═══ Supplied data ═══

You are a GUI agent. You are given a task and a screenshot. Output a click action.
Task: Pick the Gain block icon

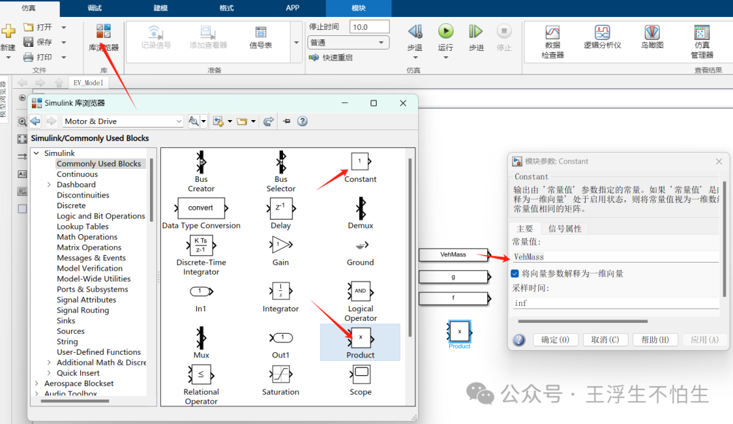coord(280,245)
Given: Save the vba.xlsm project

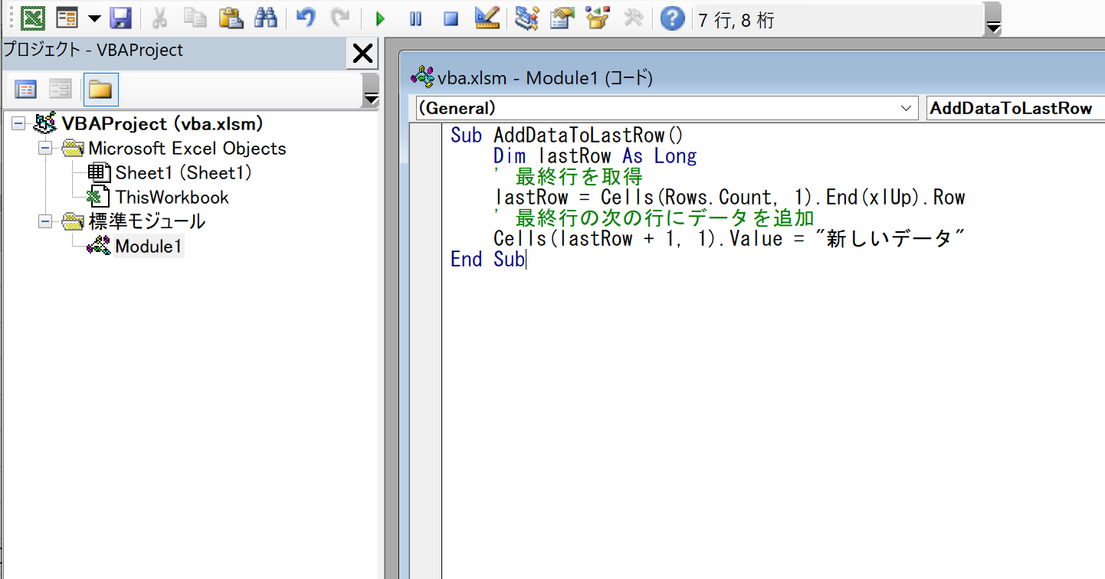Looking at the screenshot, I should 121,18.
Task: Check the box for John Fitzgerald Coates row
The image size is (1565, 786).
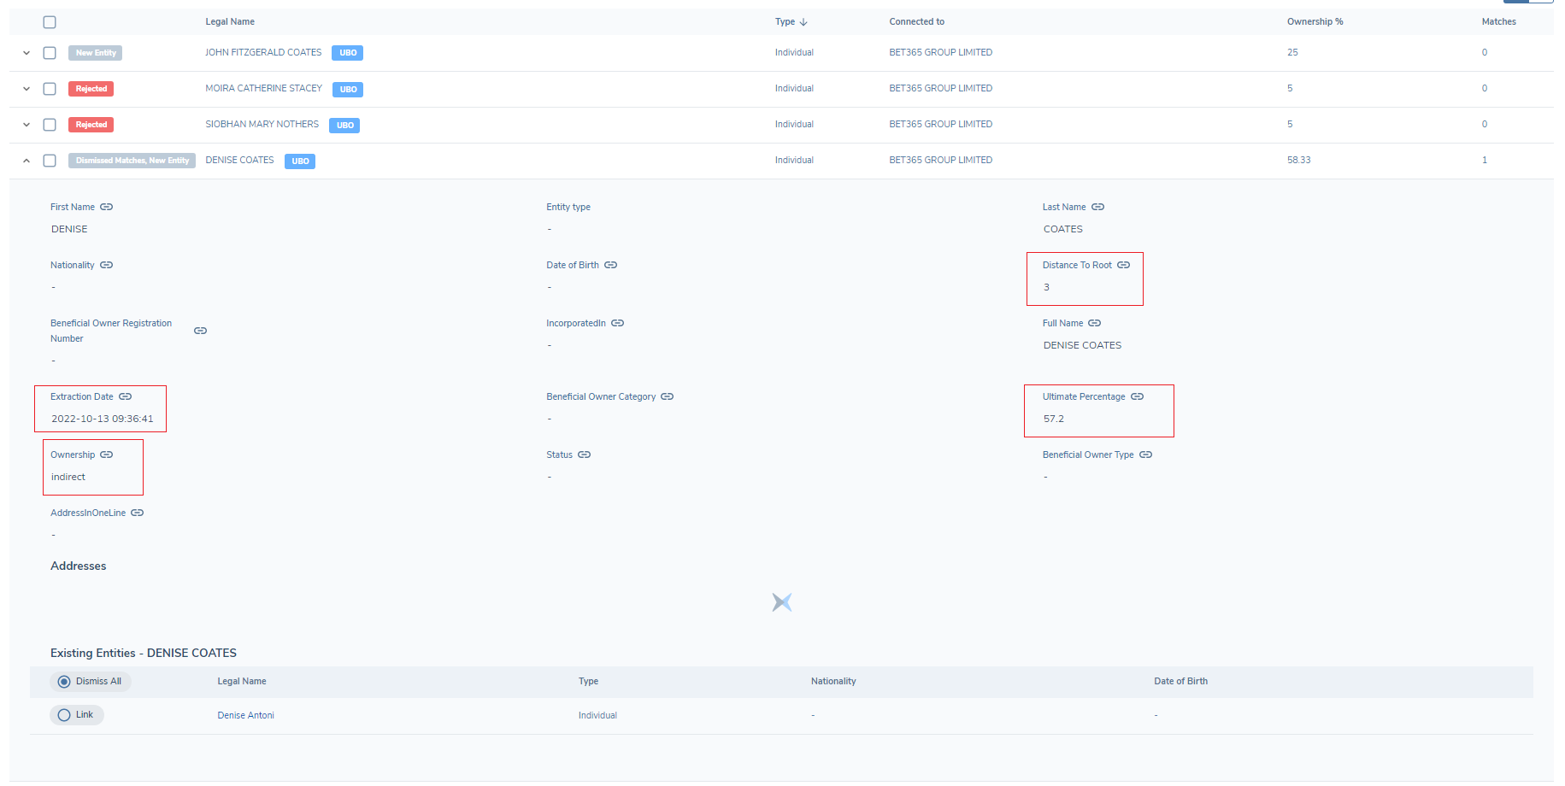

═══

» To be done:
Copy out every line of the records above word for word, leaving out the pictures.

» Written response:
You are a GUI agent. You are given a task and a screenshot. Output a click action.
Task: Pick the Gain block icon

coord(280,245)
Given: Save the vba.xlsm project

Looking at the screenshot, I should 121,18.
Task: Check the box for John Fitzgerald Coates row
The image size is (1565, 786).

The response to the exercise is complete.